Model χ2 df TLI CFI RMSEA
Model 1. Basic model 5849.048 934 0.711 0.727 0.125
Model 2. Measurement invariance (IGBs) 5866.28 944 0.714 0.727 0.124
Model 3. Measurement invariance (GB) 5990.07 960 0.712 0.721 0.124
Model 4. Path invariance (AC) (IGBs → IGBs) 5990.514 961 0.713 0.721 0.124
Model 5. Path invariance (AC) (GB → GB) 5999.826 962 0.713 0.721 0.124
Model 6. Path invariance (CC) (IGBs → GB) 6003.217 963 0.713 0.721 0.124
Model 7. Path invariance (CC) (GB → IGBs) 6004.189 964 0.713 0.721 0.124
Model 8. Error covariance invariance 6004.2 965 0.713 0.721 0.124
IGBs: Irrational Gambling Beliefs; GB: Gambling Behavior; AC: Autoregressive Coefficient; CC: Cross-Regressive Coefficient.

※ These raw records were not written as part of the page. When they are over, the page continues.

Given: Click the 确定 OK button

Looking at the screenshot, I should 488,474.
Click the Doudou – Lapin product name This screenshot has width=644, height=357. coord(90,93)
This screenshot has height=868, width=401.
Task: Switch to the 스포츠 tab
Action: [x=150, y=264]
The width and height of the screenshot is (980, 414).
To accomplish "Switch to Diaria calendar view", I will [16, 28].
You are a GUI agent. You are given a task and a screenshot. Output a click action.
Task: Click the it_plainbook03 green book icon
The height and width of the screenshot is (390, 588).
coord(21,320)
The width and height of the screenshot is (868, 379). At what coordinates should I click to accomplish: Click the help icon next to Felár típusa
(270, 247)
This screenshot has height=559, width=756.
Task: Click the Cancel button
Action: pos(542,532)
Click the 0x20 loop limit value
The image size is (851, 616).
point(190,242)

Table 1: Comparison of model’s goodness of fit.

Path Non-standardized SE Standardized CR
 Autoregressive path        
IGBs (1st) → IGBs (2nd) 0.754 0.032 0.752 23.558***
IGBs (2nd) → IGBs (3rd) 0.754 0.032 0.752 23.558***
GB (1st) → GB (2nd) 0.684 0.03 0.716 22.954***
GB (2nd) → GB (3rd) 0.684 0.03 0.715 22.954***
 Cross-lagged path        
IGBs (1st) → GB (2nd) 0.152 0.032 0.147 4.765***
IGBs (2nd) → GB (3rd) 0.152 0.032 0.154 4.765***
GB (1st) → IGBs (2nd) 0.09 0.03 0.097 2.968**
GB (2nd) → IGBs (3rd) 0.09 0.03 0.092 2.968**
IGBs: Irrational gambling beliefs; GB: Gambling Behavior; *p<0.05, **p<0.01, ***p<0.001

Table 2: Short-term longitudinal relationship between gambling beliefs and gambling behavior.

Discussion

The purpose of this study was to test the causal direction between gambling-related irrational beliefs and gambling behavior. First, the results of this study imply that the relationship between IGBs and gambling behavior can be better explained by the interaction between the two rather than by cognitive behavioral theory or cognitive dissonance theory. While the main theory of gambling disorder, stating that IGBs lead to gambling behavior is reasonable [10], GD can also be explained by cognitive dissonance theory [11], which states that people change their beliefs after engaging in gambling behavior to rationalize their behavior. Therefore, GD treatment programs should take into account not only cognitive behavioral theory but the cognitive dissonance perspective. This study is different from other previous studies in purpose, analysis method, and model. For example, Kwon [12] used the Latent Growth Model to analyse the change trajectories of gambling beliefs and gambling behaviors, whereas this study used an autoregressive cross delay model to test causality. In addition, Kwon [12] assumed that the gambling belief had a one-way influence on gambling behavior. On the other hand, this study set up a model with the possibility that gambling behavior may influence gambling belief by cognitive dissonance phenomenon.